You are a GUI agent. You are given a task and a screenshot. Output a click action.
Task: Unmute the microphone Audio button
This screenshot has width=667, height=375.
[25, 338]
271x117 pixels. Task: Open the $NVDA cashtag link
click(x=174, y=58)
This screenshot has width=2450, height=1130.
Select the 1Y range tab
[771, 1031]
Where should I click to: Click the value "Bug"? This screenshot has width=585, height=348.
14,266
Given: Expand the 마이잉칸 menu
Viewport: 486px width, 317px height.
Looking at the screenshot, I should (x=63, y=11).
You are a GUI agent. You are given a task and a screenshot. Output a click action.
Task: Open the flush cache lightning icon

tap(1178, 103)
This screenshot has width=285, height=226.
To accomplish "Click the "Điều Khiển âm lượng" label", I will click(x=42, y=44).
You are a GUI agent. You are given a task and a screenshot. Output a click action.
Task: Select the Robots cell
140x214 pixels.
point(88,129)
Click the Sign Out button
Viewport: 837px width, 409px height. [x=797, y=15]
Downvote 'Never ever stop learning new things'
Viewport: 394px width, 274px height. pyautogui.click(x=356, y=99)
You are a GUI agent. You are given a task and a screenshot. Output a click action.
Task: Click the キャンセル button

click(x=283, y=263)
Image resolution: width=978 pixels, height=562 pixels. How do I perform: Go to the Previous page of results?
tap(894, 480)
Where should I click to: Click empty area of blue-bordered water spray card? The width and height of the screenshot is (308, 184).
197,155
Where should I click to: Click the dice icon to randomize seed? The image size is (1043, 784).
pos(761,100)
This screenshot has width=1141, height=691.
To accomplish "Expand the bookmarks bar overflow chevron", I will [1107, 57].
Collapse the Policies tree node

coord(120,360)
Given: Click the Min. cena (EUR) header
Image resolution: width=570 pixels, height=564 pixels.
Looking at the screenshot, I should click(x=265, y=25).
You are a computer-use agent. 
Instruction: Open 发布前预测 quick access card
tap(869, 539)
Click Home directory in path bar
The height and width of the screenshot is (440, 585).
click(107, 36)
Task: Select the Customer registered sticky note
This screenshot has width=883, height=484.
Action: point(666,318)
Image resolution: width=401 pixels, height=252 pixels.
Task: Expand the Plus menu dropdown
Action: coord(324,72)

▸ **Task details**: Reproduce the listing above, swapping "GUI agent" for "desktop agent" everywhere it occurs and leaving everything else unchanged.

▸ **Correct result**:
You are a desktop agent. You are given a task and a screenshot. Output a click action.
Task: Unmute the microphone Audio button
This screenshot has width=667, height=375.
[25, 338]
271x117 pixels. Task: Open the $NVDA cashtag link
click(x=174, y=58)
This screenshot has width=2450, height=1130.
Select the 1Y range tab
[771, 1031]
Where should I click to: Click the value "Bug"? This screenshot has width=585, height=348.
14,266
Given: Expand the 마이잉칸 menu
Viewport: 486px width, 317px height.
Looking at the screenshot, I should (x=63, y=11).
You are a desktop agent. You are given a task and a screenshot. Output a click action.
Task: Open the flush cache lightning icon

tap(1178, 103)
This screenshot has width=285, height=226.
To accomplish "Click the "Điều Khiển âm lượng" label", I will click(x=42, y=44).
You are a desktop agent. You are given a task and a screenshot. Output a click action.
Task: Select the Robots cell
140x214 pixels.
point(88,129)
Click the Sign Out button
Viewport: 837px width, 409px height. [x=797, y=15]
Downvote 'Never ever stop learning new things'
Viewport: 394px width, 274px height. pyautogui.click(x=356, y=99)
You are a desktop agent. You are given a task and a screenshot. Output a click action.
Task: Click the キャンセル button

click(x=283, y=263)
Image resolution: width=978 pixels, height=562 pixels. How do I perform: Go to the Previous page of results?
tap(894, 480)
Where should I click to: Click empty area of blue-bordered water spray card? The width and height of the screenshot is (308, 184).
197,155
Where should I click to: Click the dice icon to randomize seed? The image size is (1043, 784).
pos(761,100)
This screenshot has width=1141, height=691.
To accomplish "Expand the bookmarks bar overflow chevron", I will [1107, 57].
Collapse the Policies tree node

coord(120,360)
Given: Click the Min. cena (EUR) header
Image resolution: width=570 pixels, height=564 pixels.
Looking at the screenshot, I should click(x=265, y=25).
You are a computer-use agent. 
Instruction: Open 发布前预测 quick access card
tap(869, 539)
Click Home directory in path bar
The height and width of the screenshot is (440, 585).
click(107, 36)
Task: Select the Customer registered sticky note
This screenshot has width=883, height=484.
Action: point(666,318)
Image resolution: width=401 pixels, height=252 pixels.
Task: Expand the Plus menu dropdown
Action: coord(324,72)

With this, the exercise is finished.